In the NY Times article, Colin Beaven states that the experiment that his family is trying is "also very urban. It’s a critical twist in the old wilderness adage: Leave only footprints, take only photographs. But how do you translate that into Manhattan?"
Well, I'd argue that that's easier in Manhattan than a lot of other places. Because Manhattan is rife with foodies, you can find farmers markets open year-round. You can buy organic milk in reusable glass bottles. There aren't many places in the five boroughs that you can't walk or bike to. I used to live in Brooklyn and work in Chelsea, and I would walk from dinner with friends in Midtown back home. It took a while (and wasn't always voluntary; sometimes I'd run out of money and not be able to get subway fair), but it was very doable. Come to think of it, I never went to Staten Island, so maybe you can't get there by bike or on foot.
People who live outside of large metropolitan areas with stellar public transportation (you know, normal people who can't afford huge apartments, or even studios, in swanky downtown areas) don't have the luxury of riding their Razor scooters to work. Not only would that be impossible, but they'd probably get their butts kicked by their work buddies. Hell, my neighbors are very swishy, and I think they'd probably call me a sissy if I broke out a Razor scooter and started scooting around Seattle.
Now, the No Impact Family is not saying that everyone else has to live like this, and they are obviously trying it as an experiment. I think these kinds of revolutionary try-it-and-see experiments are brilliant, and I certainly applaud their efforts, even if I think the lifestyle might be too extreme for many of us (I am NOT making my own vinegar, thank you).
Also, I think some of the moves are a little odd. For instance, Ms. Conlin takes her lunch to work every day in a mason jar.
A mason jar.
What's wrong with Tupperware? Yes, it's plastic, but it's not like you throw it out. A mason jar is heavy and awkward and breakable. I love using mason jars for preserves and pickles, but it's not up there on my list of potential lunchboxes. Why stop at a mason jar? Why not just put your lunch in a soapstone box that you carved yourself and tie it up in leather than you tanned out of from Central Park squirrel hides? Think of the shoulder muscles you'd develop!
Also, she gave up coffee. Well, that's just plain sick. I mean, if you don't want to go to Starbucks or even an independent coffeshop every day, that's fine. But there's nothing wrong with a French press. It's French! The French love suffering (or is that Russians?), so it totally fits in with the lifestyle.

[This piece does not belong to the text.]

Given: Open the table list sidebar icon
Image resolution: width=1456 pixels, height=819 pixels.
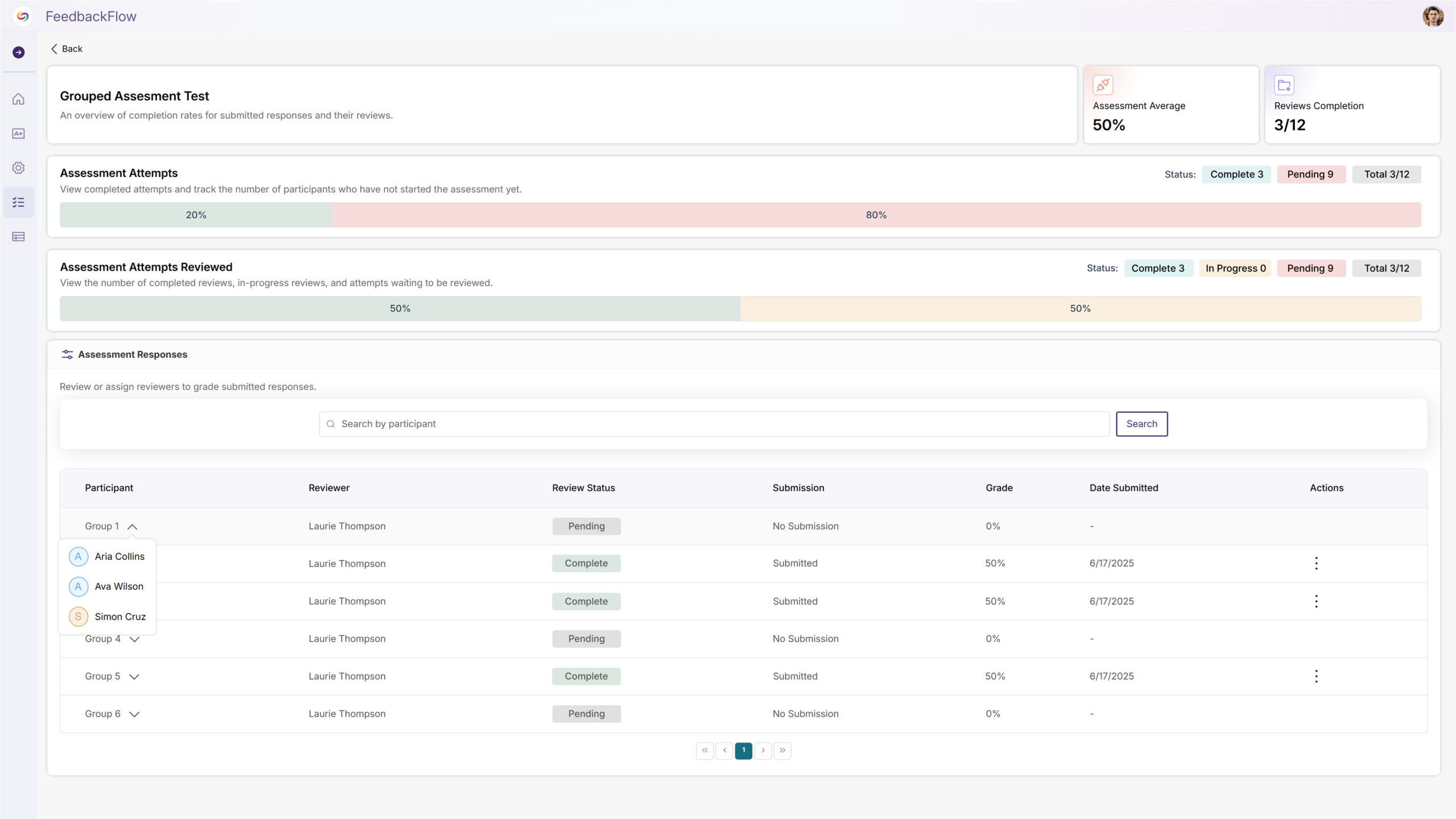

There was a telling little bit of the story that got me thinking, though:
Ms. Conlin... did describe, in loving detail, a serious shopping binge that predated No Impact and made the whole thing doable, she said. “It was my last hurrah,” she explained. It included two pairs of calf-high Chloe boots (one of which was paid for, she said, with her mother’s bingo winnings) and added up to two weeks’ salary, after taxes and her 401(k) contribution.
What? You know, maybe these people really need to try this. I don't know how much Conlin makes at Business Week, because she could be an intern, but I'm guessing from her apartment location and her good taste in boots that that was pretty much a $3000 shopping spree. That's a guess, yes, but still. Two weeks salary? Doesn't something like that sort of defeat the purpose of no impact living?
Perhaps I'm being too touchy on the subject because I realize that if I used one-tenth of the discipline that this family is showing, I could make a major impact on my life, but by golly, I hate the stairs.
And bidets are really, really pricey.